Talk:Code page/Archive 1

IBM PC code page[edit]

I think it makes sense to keep the different code pages for the IBM PC collected. The entry as it is now is a bit confused in terms of "IBM PC code page", "code page as a more general term" and even "8 bit character sets". perhaps the IBM PC code pages should have an entry of their own? -- Egil 13:45 Mar 10, 2003 (UTC)

NPOV in Microsoft related text[edit]

Someone needs to review the Microsoft related text for NPOV, IMHO. mjb 21:00, 16 Jun 2004 (UTC)

I agree and attempted a starting point for this. Pjacobi 18:32, 9 Jul 2004 (UTC)

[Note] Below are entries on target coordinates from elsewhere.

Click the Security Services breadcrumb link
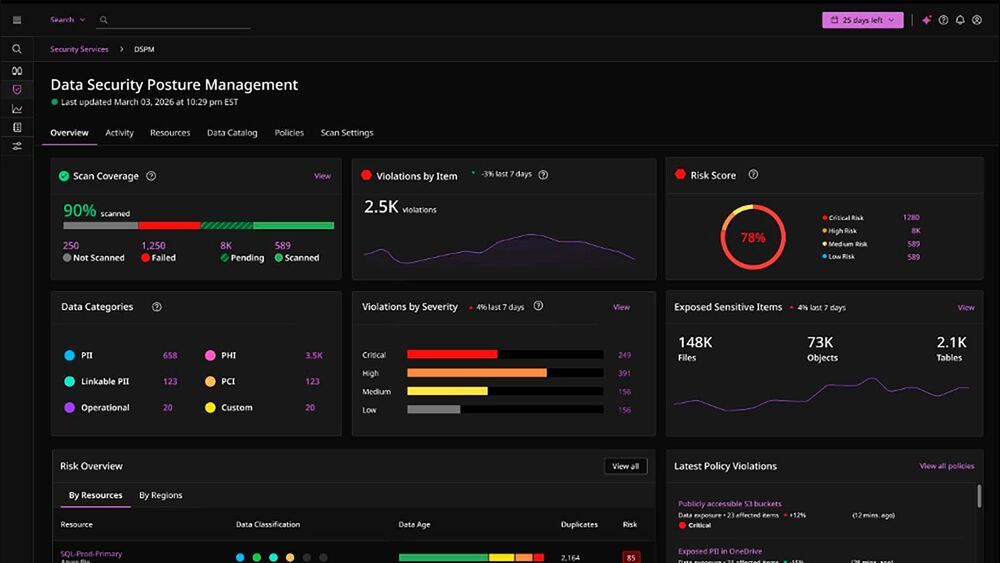Viewport: 1000px width, 563px height. pyautogui.click(x=79, y=49)
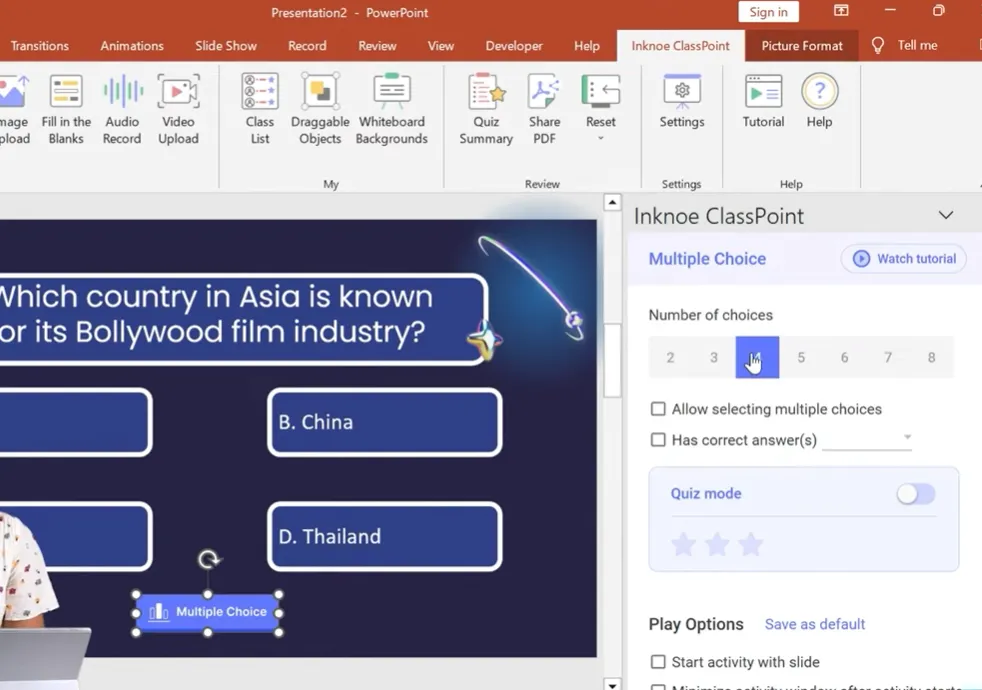Tick Start activity with slide
The width and height of the screenshot is (982, 690).
[x=658, y=662]
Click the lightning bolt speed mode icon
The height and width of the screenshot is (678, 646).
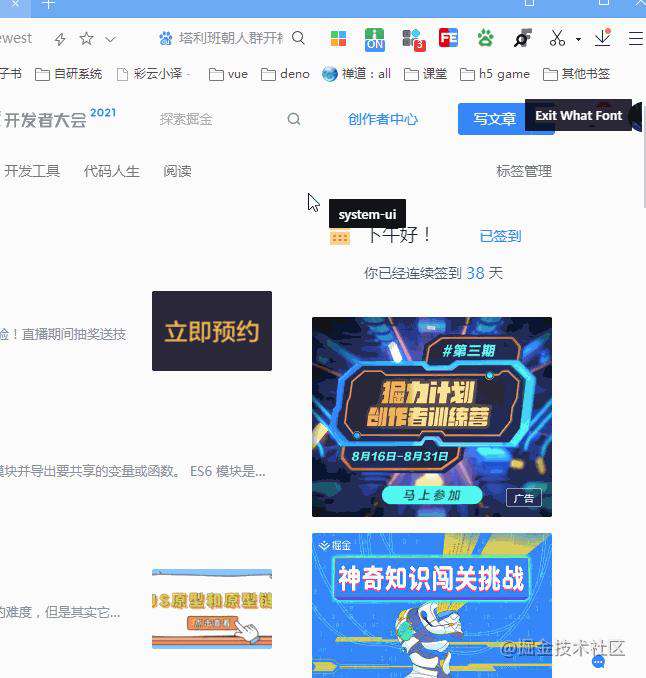pos(60,39)
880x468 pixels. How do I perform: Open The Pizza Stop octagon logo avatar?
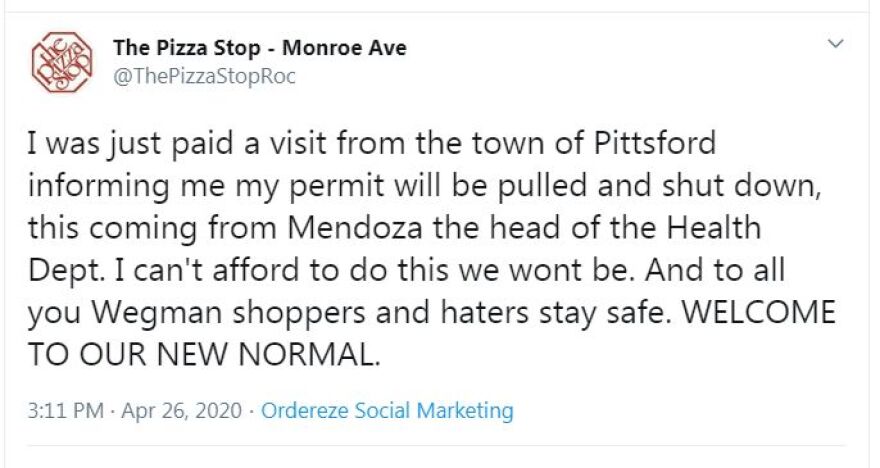coord(61,62)
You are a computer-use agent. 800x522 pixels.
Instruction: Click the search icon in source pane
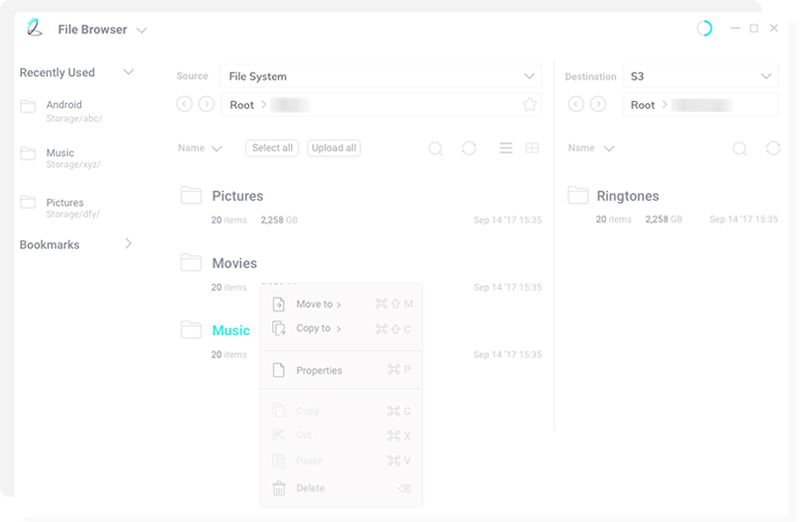(436, 148)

Valiant attempt, though 'ISO insisted' was a bit strong (ISO just writes a standard based on what the USA (ANSI) and other national standards bodies agree). Have rephrased. mfc

The section that discusses the proliferation of the non-standards-compliant windows code pages seems to me very much from a "camp". I have broken it out into its own "Criticism" section, but I suggest it be reworked from a "from my own experiences" tone into something a little more neutral. csiefken

To say that the chaos surrounding code pages was part of Microsoft's embrace, extend and extinguish policy shows ignorance in the history of code pages and the code page standardization process. Microsoft was developing 1252 at least by 1984, possibly 1983. The first versions of Windows were released in 1985! To say that Microsoft was conspiring in 1985 to undermine a standard released in 1992 shows just how biased the author of this section is. It is so flagrant that I am leaving it in as it says more about the author than the supposed controversy. Laughingskeptic

This has since been removed. -- Beland (talk) 16:14, 20 July 2020 (UTC)[reply]

Code page vs. Codepage[edit]

Codepage redirects to Character encoding, but Code page gives the page on vendor specific code pages. Am I the only one puzzled about this? Pjacobi 12:24, 10 Jul 2004 (UTC)

This appears to be fixed now; codepage redirects to code page. -- pne 10:58, 12 Jul 2004 (UTC)

Origin of the term Code Page[edit]

The entry should reflect that the term refers to which physical page number in the printed IBM PC Technical Reference Manual (see BIOS) the character set was listed on ...

I do not know if IBM PC/AT Technical Reference Manual 1502494 is exactly the right part to reference, but I believe so. -Hobart

The article errs in stating that "Whilst the term code page originated from IBM's EBCDIC-based mainframe systems ..." It is a telegraphy term IBM borrowed and predates EBCDIC by several decades. E.g., the 6-bit Teletypesetter (TTS) telegraphy code introduced in 1928 [sic] used two code pages to achieve a larger character set than could otherwise be achieved with only 6 bits to work with.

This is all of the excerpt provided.